The play, Behzti (Dishonour), was written by a Sikh woman, Gurpreet Kaur Bhatti, and is described as a black comedy about a woman and her sick mother visiting a gurdwara, or Sikh temple, for the first time in years.

Protesters say it mocks Sikhism, which has around 250,000 adherents in Britain.

Decision supported

Rogers said Bhatti supported the theatre's decision to scrap the production, but only on safety grounds.

"There is nothing in this play that would incite religious hatred," he said. "It won't change our attitude to what we commission and what we produce one jot."

"We cannot operate this theatre in a state where people are throwing bricks through our windows"

Stuart Rogers, executive director Birmingham Repertory Theatre

The row over the play is the latest in recent months involving Britain's religious communities.

Christians have picketed a theatre in Scotland staging a play depicting Jesus as a homosexual.

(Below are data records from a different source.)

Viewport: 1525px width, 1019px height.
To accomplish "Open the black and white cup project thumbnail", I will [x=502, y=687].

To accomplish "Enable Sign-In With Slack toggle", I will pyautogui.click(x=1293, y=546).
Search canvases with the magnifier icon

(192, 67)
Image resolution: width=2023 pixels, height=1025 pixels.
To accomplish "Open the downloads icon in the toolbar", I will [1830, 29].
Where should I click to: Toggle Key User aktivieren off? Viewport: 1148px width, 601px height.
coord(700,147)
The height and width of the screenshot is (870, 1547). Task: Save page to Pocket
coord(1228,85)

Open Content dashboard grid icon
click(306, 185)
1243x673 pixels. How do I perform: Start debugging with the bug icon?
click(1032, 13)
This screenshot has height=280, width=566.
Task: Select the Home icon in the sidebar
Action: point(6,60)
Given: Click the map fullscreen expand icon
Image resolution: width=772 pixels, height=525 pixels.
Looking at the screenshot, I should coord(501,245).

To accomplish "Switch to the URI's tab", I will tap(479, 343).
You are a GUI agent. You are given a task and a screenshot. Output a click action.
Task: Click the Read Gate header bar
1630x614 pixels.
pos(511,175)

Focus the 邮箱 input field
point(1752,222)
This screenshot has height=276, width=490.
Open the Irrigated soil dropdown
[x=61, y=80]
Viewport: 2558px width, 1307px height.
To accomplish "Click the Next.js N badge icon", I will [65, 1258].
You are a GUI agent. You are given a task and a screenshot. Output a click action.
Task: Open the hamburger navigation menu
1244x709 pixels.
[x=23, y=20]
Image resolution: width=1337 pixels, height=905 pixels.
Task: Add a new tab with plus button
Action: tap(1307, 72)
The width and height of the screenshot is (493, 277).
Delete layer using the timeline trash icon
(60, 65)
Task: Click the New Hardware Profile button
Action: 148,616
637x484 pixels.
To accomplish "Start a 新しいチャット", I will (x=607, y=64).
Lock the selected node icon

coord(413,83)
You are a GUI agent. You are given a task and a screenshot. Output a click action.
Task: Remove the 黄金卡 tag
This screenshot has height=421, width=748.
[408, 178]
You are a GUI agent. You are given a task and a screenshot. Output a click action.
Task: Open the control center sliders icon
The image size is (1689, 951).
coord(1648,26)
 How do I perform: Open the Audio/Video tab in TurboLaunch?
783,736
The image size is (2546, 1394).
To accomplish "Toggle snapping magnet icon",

Catholic and Protestant church leaders protested at a waxwork nativity featuring England soccer captain David Beckham as Joseph and his pop star wife Victoria as the Virgin Mary.

Hindus complained of a scene in Britain's longest-running soap opera Coronation Street in which a character wielded a Hindu statue as a weapon.

And Muslims strongly criticised Charles Moore, a pro-Zionist former newspaper editor, who mischievously asked whether the Prophet Muhammad could be considered a paedophile because he had a young bride.